“Yes, ser.”
It is closer to a third of a glass later when Lerial rides out through the post gates on the brown gelding that has been his primary mount for almost six years, accompanied by four lancers. The post stands on high ground to the west of Ensenla, ground not quite so high as that of the rise along which the border between Cigoerne and Afrit runs, but with a swale between it and the border rise.
As always, but especially when he leaves the post, Lerial has created an order-shield that will repel chaos-bolts and iron weapons—and linked it to his belt knife. Even after five years of trying, for reasons he cannot fathom he has been unable to create shields directly linked to himself, and that could pose a problem at times, because the linked shields have a tendency to fade, unless renewed, roughly two glasses after being created. He can create momentarily larger shields, enough to protect a company, for a short time, but holding them for any longer than a tenth of a glass quickly exhausts him.
You should count yourself fortunate, he reminds himself. And he should, because his father, for all his Magi’i bloodline, has no ability to shield himself at all, and his brother Lephi’s shields, although based on chaos rather than order, are far weaker than Lerial’s.
Lerial turns the gelding onto the main road from the post through the town and to the river pier. Less than half a kay from the post gates is a dwelling under construction, its walls of sun-dried mud bricks that will be covered with a mud plaster when the house is completed and roofed and then whitewashed with numerous coats until the walls are almost a shimmering white. The walls of the older dwellings, not that any are more than four years old, are beginning to take on a faint pinkish shade from the reddish dust that is all too prevalent in summer.
As he rides into the center of the town, and across the small square, he sees that the small walled and roofed terrace of the inn on the south side of the square is vacant, as it usually is in winter, but that two men watch from the narrow front porch.
“Good morning, Captain!” calls Carlyat, the taller of the two, and the son of Harush, who owns the inn and tavern.
“The same to you,” returns Lerial cheerfully.
Carlyat grins and shakes head.
Beyond the square are a handful of crafters’ shops, and the only chandlery north of the city proper of Cigoerne. More than once when he was young, Lerial had questioned his father about why the city that held the palace and the duchy itself were both called Cigoerne, and the answer was invariably the same: “Because that is the way it has to be.”
Now … it doesn’t have to be that way, but the habit is so ingrained that it’s unlikely to change, at least not anytime soon. Beyond the crafters’ shops is the single factorage in Ensenla, and it is, given the herders, a wool factorage that sits almost at the foot of the single brick and stone pier extending some twenty yards from the shore out into the gray-blue water, which also holds a touch of brown. At the moment, no craft are tied there, as is usually the case. Lerial glances across the river toward the marshes on the far side, but he sees no fishermen or bird hunters there, nor any flatboats or trading craft.
While he has never measured the width of the river, it is more than half a kay across when it reaches Swartheld, according to Emerya, and from Lerial’s own best judgment it is not that much narrower at Ensenla or even Cigoerne, although it narrows considerably upstream of Cigoerne. That, he does recall from the few journeys he had taken with his father when he was much younger.

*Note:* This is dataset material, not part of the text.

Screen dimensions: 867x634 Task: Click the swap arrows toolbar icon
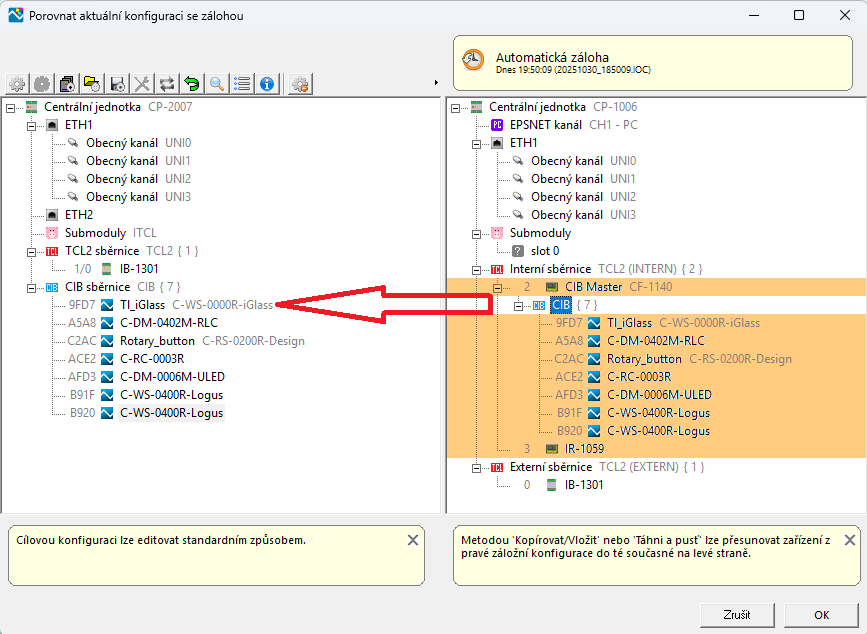[167, 84]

After a short time, he turns the gelding away from the pier and rides north along the river road, which quickly turns into little more than a trail, well before it reaches the faded green post that marks the boundary between the two duchies. He takes his time as he heads west along the border. Almost three glasses after he set out, Lerial rides back into Ensenla Post, his winter jacket loosened because the sun and the still air have made the day almost pleasant. He has seen no sign of any Afritan troopers or raiders … and he has been able to sense no bodies of men within more than five kays of Ensenla … and that worries him.
He is still worrying, sitting behind his desk and looking at maps, two glasses later when the duty ranker calls out, “Ser! There’s a dispatch rider coming through the gates.”
Lerial does not quite bolt to his feet, but he is waiting by the duty desk as a dispatch rider he does not recognize hurries into headquarters.
“Captain Lerial, ser?”
Lerial nods. “Yes?”
“These are for you, ser.” The rider hands over two sealed dispatches and a small leather pouch. “They’re from Commander Jhalet, ser.”
“Thank you.”
“My pleasure, ser.”
“If you’d arrange for food…” Lerial looks to the duty ranker.